§ Task to carry out
Translate this sentence from the research assessment text below into Spanish: "Signing DORA is an important symbolic step, but real change happens during implementation."

§ Selected text
Research assessment influences many everyday decisions in academia – from hiring and promotion to funding and publishing. DORA argues that these decisions should be based on the quality and relevance of research, rather than on simplistic proxies such as journal impact factors. Today, thousands of organisations worldwide have signed DORA, and its principles have inspired broader initiatives. For example, building on momentum created by DORA and others, and seeing the need for a community of research organizations engaged in assessment reform, a group came together to develop the Agreement on Reforming Research Assessment (ARRA) and formed the CoARA, the Coalition for Advancing Research Assessment, in 2022. 

Implementation is the real challenge

Signing DORA is an important symbolic step, but real change happens during implementation. As Giovanna notes, institutions start from very different points: some are already experimenting with new assessment approaches, while others are at the beginning of the conversation.

DORA supports implementation by:

  • convening networks and peer learning spaces
  • developing practical tools and case studies
  • offering small community grants
  • acting as a “lighthouse” by showcasing diverse pathways forward

Crucially, DORA avoids one-size-fits-all solutions. What works in a small technical university may look very different from what works in a large, comprehensive institution.

Can research impact be assessed responsibly?

Assessing societal impact remains one of the most contested issues in research evaluation. Giovanna raises a fundamental question: should impact primarily be assessed, or should it be enabled, recognised, and communicated?

If impact is assessed, key questions follow:

  • At what level (individual, project, department, institution)?
  • What exactly is being assessed (outputs, processes, skills, relationships)?
  • Over what time frame?

§ Recorded data
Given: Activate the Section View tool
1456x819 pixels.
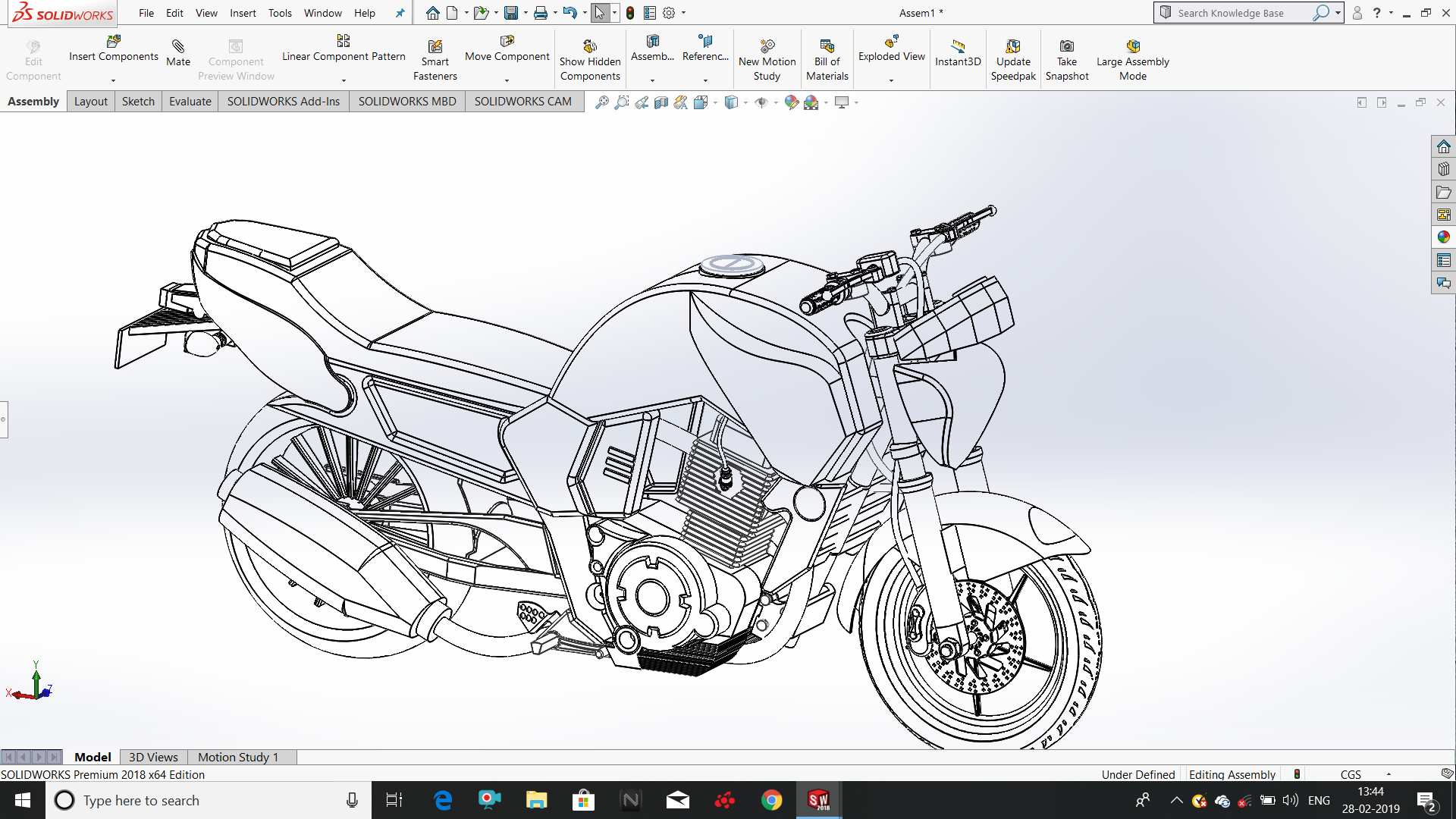Looking at the screenshot, I should (x=661, y=102).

§ Written reply
Firmar DORA es un paso simbólico importante, pero el cambio real ocurre durante la implementación.